> _Work order_
Take the entries that follow and return exactly the lines from the one holding "こちら (321, 645)" through the one holding "面談予約フォーム (248, 699)", both included. Nothing else is needed.
^^^^^^^^
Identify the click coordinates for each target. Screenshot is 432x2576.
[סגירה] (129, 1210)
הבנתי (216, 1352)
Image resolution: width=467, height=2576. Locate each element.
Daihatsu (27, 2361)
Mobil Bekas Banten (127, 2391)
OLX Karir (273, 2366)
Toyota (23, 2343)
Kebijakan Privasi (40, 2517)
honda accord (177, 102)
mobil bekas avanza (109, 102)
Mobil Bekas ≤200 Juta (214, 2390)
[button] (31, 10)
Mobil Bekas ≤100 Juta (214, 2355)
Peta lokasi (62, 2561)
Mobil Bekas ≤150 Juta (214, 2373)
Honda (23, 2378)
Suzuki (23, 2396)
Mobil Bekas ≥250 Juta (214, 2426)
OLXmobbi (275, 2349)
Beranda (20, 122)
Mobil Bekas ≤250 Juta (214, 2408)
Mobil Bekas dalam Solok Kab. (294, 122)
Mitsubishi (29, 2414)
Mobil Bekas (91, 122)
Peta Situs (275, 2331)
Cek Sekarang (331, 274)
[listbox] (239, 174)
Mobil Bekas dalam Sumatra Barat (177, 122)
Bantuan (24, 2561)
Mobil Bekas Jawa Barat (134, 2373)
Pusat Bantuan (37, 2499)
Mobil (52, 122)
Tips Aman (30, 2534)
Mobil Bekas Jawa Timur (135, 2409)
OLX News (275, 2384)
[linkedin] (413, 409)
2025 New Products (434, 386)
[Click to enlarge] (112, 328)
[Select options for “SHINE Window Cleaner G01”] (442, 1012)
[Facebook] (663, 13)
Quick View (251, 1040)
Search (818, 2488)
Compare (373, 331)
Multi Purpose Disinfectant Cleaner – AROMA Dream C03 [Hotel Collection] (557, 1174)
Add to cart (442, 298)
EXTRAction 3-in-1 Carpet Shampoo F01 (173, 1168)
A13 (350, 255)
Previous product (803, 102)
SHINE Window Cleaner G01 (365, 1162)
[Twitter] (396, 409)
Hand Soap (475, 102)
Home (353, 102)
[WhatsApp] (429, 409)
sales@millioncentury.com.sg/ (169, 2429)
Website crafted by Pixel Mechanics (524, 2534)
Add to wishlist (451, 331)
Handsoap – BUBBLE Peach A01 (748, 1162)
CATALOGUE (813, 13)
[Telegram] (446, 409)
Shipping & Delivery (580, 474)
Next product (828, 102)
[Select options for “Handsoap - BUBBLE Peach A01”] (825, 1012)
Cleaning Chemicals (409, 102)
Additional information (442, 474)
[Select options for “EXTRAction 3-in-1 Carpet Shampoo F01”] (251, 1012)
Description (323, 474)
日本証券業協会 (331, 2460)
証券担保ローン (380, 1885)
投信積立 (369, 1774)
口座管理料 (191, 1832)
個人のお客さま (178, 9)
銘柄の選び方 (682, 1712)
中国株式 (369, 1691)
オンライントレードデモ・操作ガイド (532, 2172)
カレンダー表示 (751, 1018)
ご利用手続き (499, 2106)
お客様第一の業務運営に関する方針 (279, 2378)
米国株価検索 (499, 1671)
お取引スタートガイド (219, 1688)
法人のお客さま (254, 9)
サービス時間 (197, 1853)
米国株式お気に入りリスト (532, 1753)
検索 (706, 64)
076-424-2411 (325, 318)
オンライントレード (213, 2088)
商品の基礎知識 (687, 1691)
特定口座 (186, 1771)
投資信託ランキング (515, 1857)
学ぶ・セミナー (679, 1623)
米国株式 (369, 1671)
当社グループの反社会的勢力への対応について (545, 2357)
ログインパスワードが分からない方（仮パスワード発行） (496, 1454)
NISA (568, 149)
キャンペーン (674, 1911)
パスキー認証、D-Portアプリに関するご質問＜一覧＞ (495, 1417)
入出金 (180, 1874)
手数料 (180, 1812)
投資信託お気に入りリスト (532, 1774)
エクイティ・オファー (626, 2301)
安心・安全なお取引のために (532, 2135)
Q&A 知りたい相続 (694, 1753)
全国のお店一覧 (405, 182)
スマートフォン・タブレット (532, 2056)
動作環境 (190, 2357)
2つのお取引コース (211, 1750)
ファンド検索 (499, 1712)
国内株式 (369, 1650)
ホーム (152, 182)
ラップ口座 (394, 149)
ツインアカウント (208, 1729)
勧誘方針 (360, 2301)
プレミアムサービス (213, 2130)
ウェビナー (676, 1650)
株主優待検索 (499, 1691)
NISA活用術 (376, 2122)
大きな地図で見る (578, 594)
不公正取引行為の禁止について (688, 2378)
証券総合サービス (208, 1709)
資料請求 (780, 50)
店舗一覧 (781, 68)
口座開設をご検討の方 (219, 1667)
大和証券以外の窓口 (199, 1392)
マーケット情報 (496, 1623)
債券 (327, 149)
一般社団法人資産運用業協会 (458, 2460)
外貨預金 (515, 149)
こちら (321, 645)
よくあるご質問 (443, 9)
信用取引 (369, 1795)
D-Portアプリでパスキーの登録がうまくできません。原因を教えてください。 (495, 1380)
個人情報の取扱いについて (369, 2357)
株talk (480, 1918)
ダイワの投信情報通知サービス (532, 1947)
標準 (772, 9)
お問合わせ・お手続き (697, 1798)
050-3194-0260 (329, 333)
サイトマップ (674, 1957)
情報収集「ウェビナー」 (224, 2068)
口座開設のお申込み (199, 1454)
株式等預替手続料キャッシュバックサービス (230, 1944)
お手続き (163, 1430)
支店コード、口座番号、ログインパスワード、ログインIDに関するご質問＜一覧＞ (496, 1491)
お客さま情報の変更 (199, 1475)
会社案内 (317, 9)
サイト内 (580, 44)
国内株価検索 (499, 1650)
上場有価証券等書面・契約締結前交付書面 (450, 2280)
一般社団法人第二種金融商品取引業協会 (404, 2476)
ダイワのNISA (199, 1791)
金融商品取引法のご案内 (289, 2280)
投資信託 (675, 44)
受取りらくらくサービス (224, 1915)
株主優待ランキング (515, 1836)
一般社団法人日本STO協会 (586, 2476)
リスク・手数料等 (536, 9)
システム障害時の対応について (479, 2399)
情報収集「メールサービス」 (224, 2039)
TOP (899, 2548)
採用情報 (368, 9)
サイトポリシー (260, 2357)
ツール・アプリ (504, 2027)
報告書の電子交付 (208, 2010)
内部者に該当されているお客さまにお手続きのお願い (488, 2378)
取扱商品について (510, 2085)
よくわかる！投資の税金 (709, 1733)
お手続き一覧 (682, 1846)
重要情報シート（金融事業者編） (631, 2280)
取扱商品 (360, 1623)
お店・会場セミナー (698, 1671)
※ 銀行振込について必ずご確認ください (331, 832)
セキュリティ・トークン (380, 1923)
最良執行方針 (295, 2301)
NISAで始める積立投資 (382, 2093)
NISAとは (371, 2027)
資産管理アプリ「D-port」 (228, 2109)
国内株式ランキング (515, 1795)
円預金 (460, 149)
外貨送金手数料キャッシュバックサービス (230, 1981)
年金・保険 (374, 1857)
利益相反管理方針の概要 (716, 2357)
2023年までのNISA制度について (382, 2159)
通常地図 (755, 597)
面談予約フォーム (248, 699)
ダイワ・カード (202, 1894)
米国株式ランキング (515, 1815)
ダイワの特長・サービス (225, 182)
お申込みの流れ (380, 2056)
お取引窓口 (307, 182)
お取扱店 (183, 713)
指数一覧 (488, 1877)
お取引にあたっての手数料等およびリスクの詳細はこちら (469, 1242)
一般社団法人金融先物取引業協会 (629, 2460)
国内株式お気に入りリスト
^^^^^^^^
> _Task response_
こちら (321, 645)
よくあるご質問 (443, 9)
信用取引 (369, 1795)
D-Portアプリでパスキーの登録がうまくできません。原因を教えてください。 (495, 1380)
個人情報の取扱いについて (369, 2357)
株talk (480, 1918)
ダイワの投信情報通知サービス (532, 1947)
標準 (772, 9)
お問合わせ・お手続き (697, 1798)
050-3194-0260 (329, 333)
サイトマップ (674, 1957)
情報収集「ウェビナー」 (224, 2068)
口座開設のお申込み (199, 1454)
株式等預替手続料キャッシュバックサービス (230, 1944)
お手続き (163, 1430)
支店コード、口座番号、ログインパスワード、ログインIDに関するご質問＜一覧＞ (496, 1491)
お客さま情報の変更 (199, 1475)
会社案内 (317, 9)
サイト内 (580, 44)
国内株価検索 (499, 1650)
上場有価証券等書面・契約締結前交付書面 (450, 2280)
一般社団法人第二種金融商品取引業協会 (404, 2476)
ダイワのNISA (199, 1791)
金融商品取引法のご案内 (289, 2280)
投資信託 (675, 44)
受取りらくらくサービス (224, 1915)
株主優待ランキング (515, 1836)
一般社団法人日本STO協会 (586, 2476)
リスク・手数料等 (536, 9)
システム障害時の対応について (479, 2399)
情報収集「メールサービス」 (224, 2039)
TOP (899, 2548)
採用情報 (368, 9)
サイトポリシー (260, 2357)
ツール・アプリ (504, 2027)
報告書の電子交付 (208, 2010)
内部者に該当されているお客さまにお手続きのお願い (488, 2378)
取扱商品について (510, 2085)
よくわかる！投資の税金 (709, 1733)
お手続き一覧 (682, 1846)
重要情報シート（金融事業者編） (631, 2280)
取扱商品 (360, 1623)
お店・会場セミナー (698, 1671)
※ 銀行振込について必ずご確認ください (331, 832)
セキュリティ・トークン (380, 1923)
最良執行方針 (295, 2301)
NISAで始める積立投資 (382, 2093)
NISAとは (371, 2027)
資産管理アプリ「D-port」 (228, 2109)
国内株式ランキング (515, 1795)
円預金 (460, 149)
外貨送金手数料キャッシュバックサービス (230, 1981)
年金・保険 (374, 1857)
利益相反管理方針の概要 (716, 2357)
2023年までのNISA制度について (382, 2159)
通常地図 (755, 597)
面談予約フォーム (248, 699)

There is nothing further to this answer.